**Problem statement**.
Put the data lines below into a JSON list of strings, one string per line, skipping blank lines. Leave the pictures out.

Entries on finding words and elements
________________

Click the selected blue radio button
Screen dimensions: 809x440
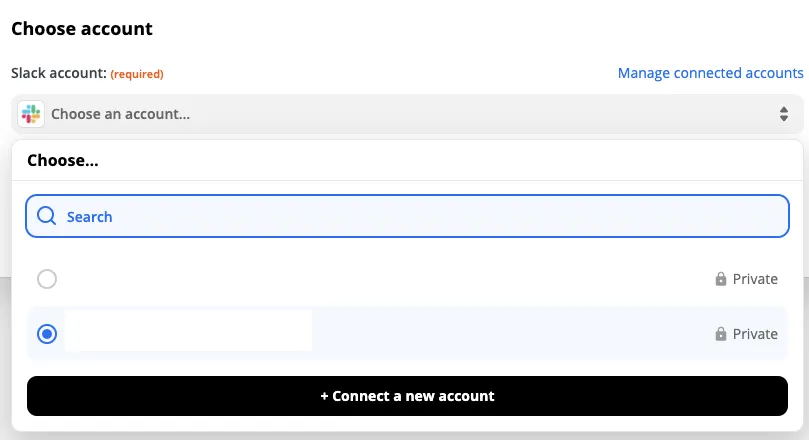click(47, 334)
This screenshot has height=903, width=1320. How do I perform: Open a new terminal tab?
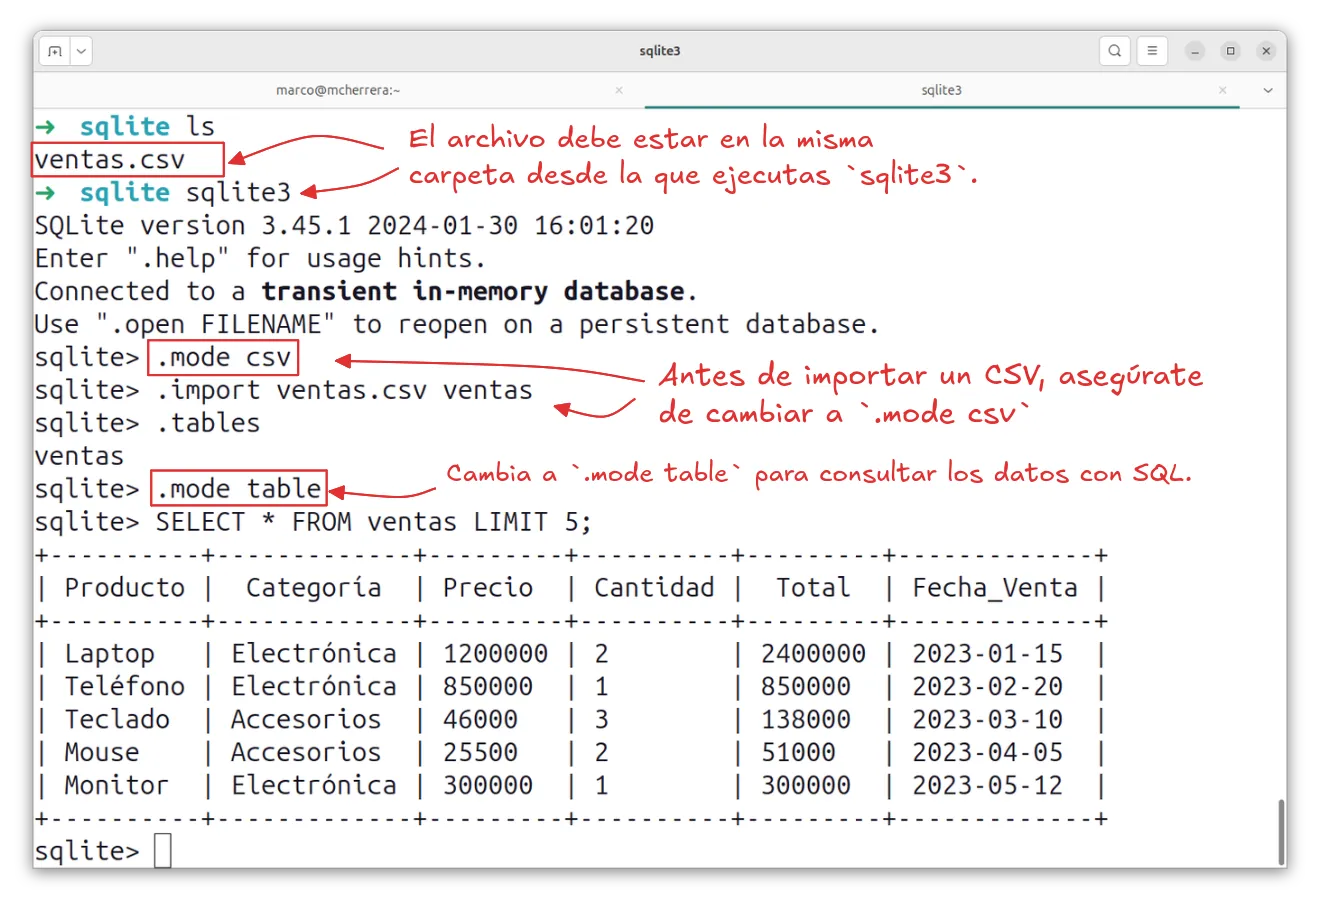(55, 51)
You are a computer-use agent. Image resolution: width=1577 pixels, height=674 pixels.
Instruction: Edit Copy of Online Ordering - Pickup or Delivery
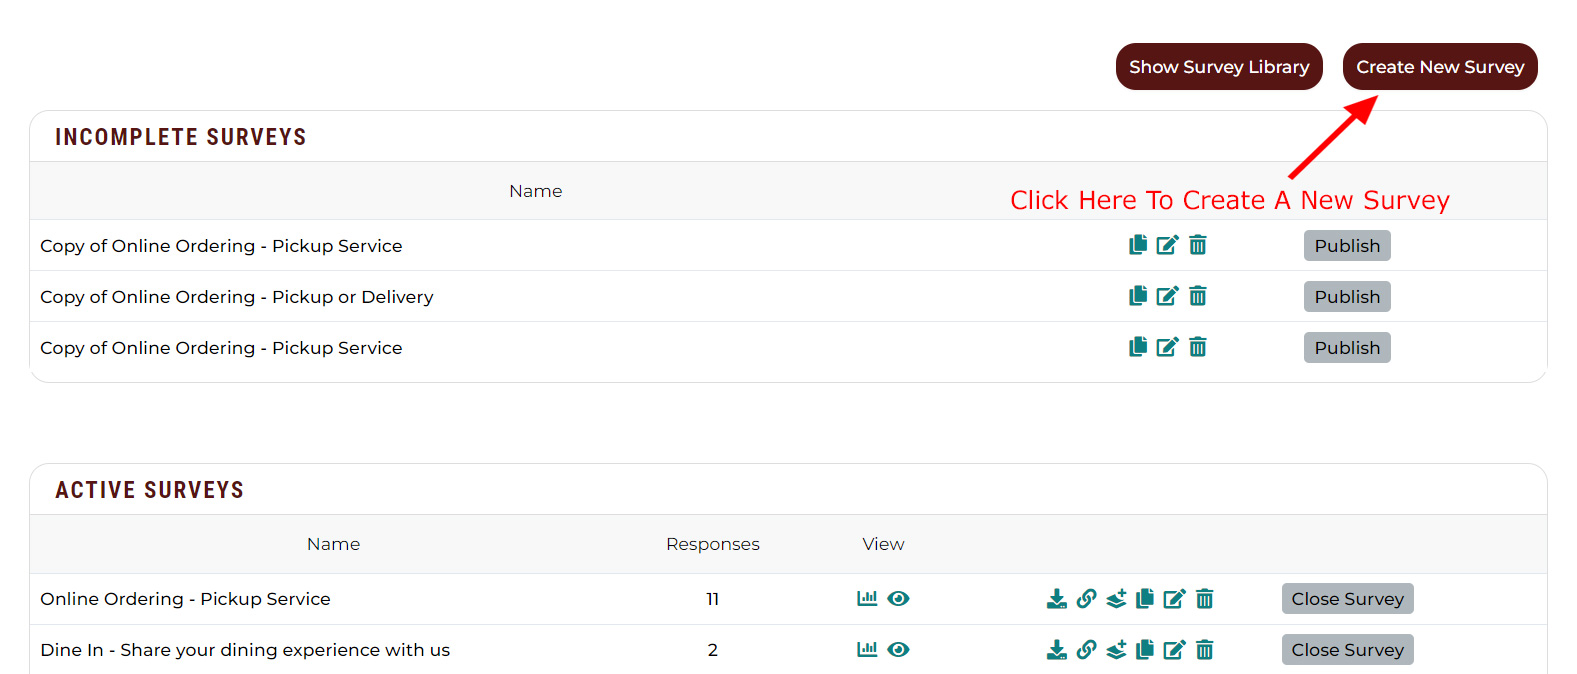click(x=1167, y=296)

________________

**Completed exercise**.
[
  "Click the selected blue radio button",
  "Screen dimensions: 809x440",
  "click(47, 334)",
  "This screenshot has height=903, width=1320. How do I perform: Open a new terminal tab?",
  "(55, 51)",
  "You are a computer-use agent. Image resolution: width=1577 pixels, height=674 pixels.",
  "Instruction: Edit Copy of Online Ordering - Pickup or Delivery",
  "click(x=1167, y=296)"
]